In astronomy, the leading names are: the Italian natural philosopher, experimentalist, instrument maker and pioneer of telescopic astronomy Galileo Galilei (1564-1642); the brilliant German mathematical astronomer Johannes Kepler (1571-1630); the prolific German-born English observer and telescope maker Wilhelm Herschel (1738-1822); the French mathematical astronomer and naturalist Pierre-Simon Laplace (1749-1827); Nicolaus Copernicus (1473-1543) from Poland, who successfully promoted heliocentric cosmology; Claudius Ptolemy (ca. AD 100-170), who culminated ancient Greek geocentric (Earth-centered) astronomy; Tycho Brahe (1546-1601) of Denmark, who made the most accurate astronomical observations possible before the introduction of the telescope; the English astronomer, mathematician, naturalist and meteorologist Edmond Halley (1656-1742); the Italian-born later French astronomer Giovanni Domenico Cassini (1625-1712); the brilliant Greek mathematical astronomer Hipparchus (died after 127 BC), a founder of trigonometry.

After the first ten we find the German-born astronomer Walter Baade (1893-1960); the American observational cosmologist Edwin Hubble (1889-1953), who proved that the universe is expanding; the German mathematician and astronomer Friedrich Wilhelm Bessel (1784-1846); the English amateur pioneer in astronomical spectroscopy William Huggins (1824-1910); the great astrophysicist and telescope promoter George Ellery Hale (1868-1938) from the USA; the leading English astronomer and astrophysicist Arthur Stanley Eddington (1882-1944); the astronomer and astrophysicist Ejnar Hertzsprung (1873-1967) from Denmark; the German physician and astronomer Wilhelm Olbers (1758-1840); the prominent Dutch-born astronomer and planetary scientist Gerard Peter Kuiper (1905-1973); and finally the lunar astronomer Johannes Hevelius (1611-1687) from present-day Poland.

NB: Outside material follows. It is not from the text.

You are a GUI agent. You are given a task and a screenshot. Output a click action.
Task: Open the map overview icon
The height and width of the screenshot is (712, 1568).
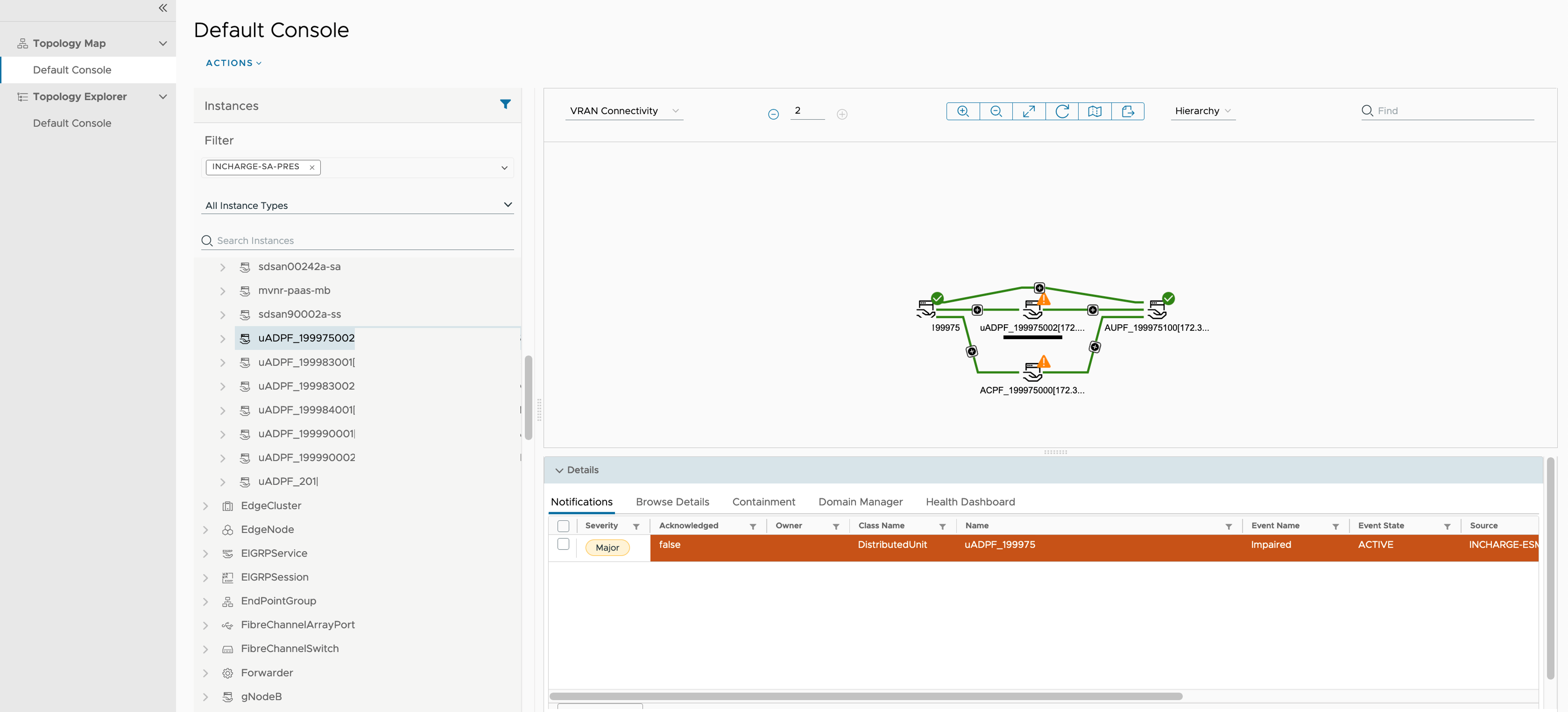[1094, 112]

Murray comments that Laplace was a pivotal figure after Newton in applying mathematics to astronomy, contributed to the nebular hypothesis for star formation and even anticipated the existence of black holes. There is a difference between “system builders” and “brick layers,” with William Herschel being the latter and Copernicus the former. Herschel laid many “bricks” to our astronomical knowledge, discovered the first new planet since prehistoric times (Uranus), studied binary stars and nebulae, outlined the shape of the Milky Way and discovered infrared radiation, the first type of “light” not visible to human eyes. His scientific contributions were quite numerous. By contrast, Copernicus made just one, the Sun-centered model, yet his single contribution ultimately altered humanity’s view of the universe forever.

Other major names include Aristarchus of Samos, Regiomontanus (Johannes Müller), John Herschel, Walter Sydney Adams, Edward Barnard, Henry Russell, Fritz Zwicky, John Flamsteed, Urbain Le Verrier, Jan Oort, Harlow Shapley, William Lassell, Giovanni Schiaparelli, Immanuel Kant, Eudoxus of Cnidus, Pietro Angelo Secchi, Karl Schwarzschild, Simon Mayr, Christoph Scheiner, Georges Lemaître, Pierre Gassendi, Robert Hooke, Edward Pickering, Giuseppe Piazzi, John Couch Adams, Norman Lockyer, William Parsons, James Bradley, Johann Galle, Heraclides Ponticus, Mikhail Lomonosov and Georg von Peuerbach.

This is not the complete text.